Write out again the entries from the first line to the line that includes "Click Mean Cell", keeping both of those lines.

[Stored records]
------------------------------------------------------------------------
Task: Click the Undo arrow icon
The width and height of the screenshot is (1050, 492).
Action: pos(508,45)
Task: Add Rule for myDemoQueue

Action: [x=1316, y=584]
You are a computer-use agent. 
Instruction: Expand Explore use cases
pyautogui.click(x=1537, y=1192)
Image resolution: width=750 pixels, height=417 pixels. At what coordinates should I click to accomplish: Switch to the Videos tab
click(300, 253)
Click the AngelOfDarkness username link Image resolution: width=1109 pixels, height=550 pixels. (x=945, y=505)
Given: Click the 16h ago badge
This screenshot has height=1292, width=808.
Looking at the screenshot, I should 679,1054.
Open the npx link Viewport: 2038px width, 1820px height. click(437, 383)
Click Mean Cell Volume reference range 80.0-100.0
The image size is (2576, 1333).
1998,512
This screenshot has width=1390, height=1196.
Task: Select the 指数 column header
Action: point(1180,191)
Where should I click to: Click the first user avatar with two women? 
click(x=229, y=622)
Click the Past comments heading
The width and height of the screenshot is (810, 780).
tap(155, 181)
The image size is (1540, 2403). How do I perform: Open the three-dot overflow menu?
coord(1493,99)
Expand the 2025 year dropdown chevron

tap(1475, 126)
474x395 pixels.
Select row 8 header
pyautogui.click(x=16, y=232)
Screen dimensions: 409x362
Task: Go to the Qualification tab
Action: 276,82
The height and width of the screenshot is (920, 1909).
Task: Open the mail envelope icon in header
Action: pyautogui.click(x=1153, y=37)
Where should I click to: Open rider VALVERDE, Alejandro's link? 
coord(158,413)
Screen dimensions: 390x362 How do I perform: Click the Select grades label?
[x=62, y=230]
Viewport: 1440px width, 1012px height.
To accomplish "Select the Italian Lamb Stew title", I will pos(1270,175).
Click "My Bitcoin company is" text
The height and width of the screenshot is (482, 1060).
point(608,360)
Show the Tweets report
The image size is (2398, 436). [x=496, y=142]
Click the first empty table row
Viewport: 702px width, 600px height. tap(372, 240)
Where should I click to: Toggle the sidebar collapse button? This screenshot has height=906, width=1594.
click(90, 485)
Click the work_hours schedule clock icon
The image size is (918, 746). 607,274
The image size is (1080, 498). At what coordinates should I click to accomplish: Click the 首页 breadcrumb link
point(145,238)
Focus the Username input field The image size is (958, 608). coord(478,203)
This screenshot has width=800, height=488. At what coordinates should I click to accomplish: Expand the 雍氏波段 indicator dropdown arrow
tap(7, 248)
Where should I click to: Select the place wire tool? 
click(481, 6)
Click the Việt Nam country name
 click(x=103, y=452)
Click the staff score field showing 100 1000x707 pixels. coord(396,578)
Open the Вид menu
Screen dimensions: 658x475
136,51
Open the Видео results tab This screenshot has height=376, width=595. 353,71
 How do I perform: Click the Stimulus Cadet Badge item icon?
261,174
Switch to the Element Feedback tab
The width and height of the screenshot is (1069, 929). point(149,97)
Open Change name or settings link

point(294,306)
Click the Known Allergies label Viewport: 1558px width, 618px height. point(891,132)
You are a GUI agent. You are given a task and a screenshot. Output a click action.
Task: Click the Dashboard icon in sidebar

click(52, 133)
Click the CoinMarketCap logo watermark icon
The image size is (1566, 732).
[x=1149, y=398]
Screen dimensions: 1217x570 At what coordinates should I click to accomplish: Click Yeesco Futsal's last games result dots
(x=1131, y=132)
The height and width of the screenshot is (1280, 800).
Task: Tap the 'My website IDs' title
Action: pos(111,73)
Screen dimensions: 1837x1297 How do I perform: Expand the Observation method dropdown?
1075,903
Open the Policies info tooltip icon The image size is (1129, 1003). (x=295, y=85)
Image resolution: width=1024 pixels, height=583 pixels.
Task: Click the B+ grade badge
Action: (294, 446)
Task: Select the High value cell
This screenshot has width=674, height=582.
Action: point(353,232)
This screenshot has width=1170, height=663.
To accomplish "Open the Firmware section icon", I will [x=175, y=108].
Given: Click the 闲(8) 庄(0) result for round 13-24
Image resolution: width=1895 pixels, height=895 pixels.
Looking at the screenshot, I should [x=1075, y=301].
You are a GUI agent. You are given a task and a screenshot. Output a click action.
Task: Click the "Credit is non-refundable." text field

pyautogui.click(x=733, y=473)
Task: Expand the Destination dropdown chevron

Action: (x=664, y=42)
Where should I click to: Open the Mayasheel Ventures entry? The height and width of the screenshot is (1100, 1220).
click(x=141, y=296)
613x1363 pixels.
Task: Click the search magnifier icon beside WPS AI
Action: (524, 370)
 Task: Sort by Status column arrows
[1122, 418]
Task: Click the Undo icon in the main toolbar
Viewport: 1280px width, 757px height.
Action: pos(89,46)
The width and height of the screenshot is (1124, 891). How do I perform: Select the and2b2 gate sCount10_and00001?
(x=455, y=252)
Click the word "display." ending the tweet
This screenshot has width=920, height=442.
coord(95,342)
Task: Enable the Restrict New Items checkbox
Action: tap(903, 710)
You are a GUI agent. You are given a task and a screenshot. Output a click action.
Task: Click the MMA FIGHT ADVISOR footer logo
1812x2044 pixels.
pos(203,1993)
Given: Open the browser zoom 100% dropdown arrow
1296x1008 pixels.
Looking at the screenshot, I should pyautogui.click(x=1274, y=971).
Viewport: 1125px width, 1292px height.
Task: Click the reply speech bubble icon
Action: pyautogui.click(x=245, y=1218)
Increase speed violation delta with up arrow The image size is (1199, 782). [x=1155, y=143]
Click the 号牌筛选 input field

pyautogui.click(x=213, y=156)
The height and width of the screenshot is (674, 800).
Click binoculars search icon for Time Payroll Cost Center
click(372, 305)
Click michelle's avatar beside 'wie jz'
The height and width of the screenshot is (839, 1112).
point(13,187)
------------------------------------------------------------------------
SOLUTION =
Task: Click the Undo arrow icon
The width and height of the screenshot is (1050, 492).
Action: pos(508,45)
Task: Add Rule for myDemoQueue

Action: [x=1316, y=584]
You are a computer-use agent. 
Instruction: Expand Explore use cases
pyautogui.click(x=1537, y=1192)
Image resolution: width=750 pixels, height=417 pixels. At what coordinates should I click to accomplish: Switch to the Videos tab
click(300, 253)
Click the AngelOfDarkness username link Image resolution: width=1109 pixels, height=550 pixels. (x=945, y=505)
Given: Click the 16h ago badge
This screenshot has height=1292, width=808.
Looking at the screenshot, I should 679,1054.
Open the npx link Viewport: 2038px width, 1820px height. click(437, 383)
Click Mean Cell Volume reference range 80.0-100.0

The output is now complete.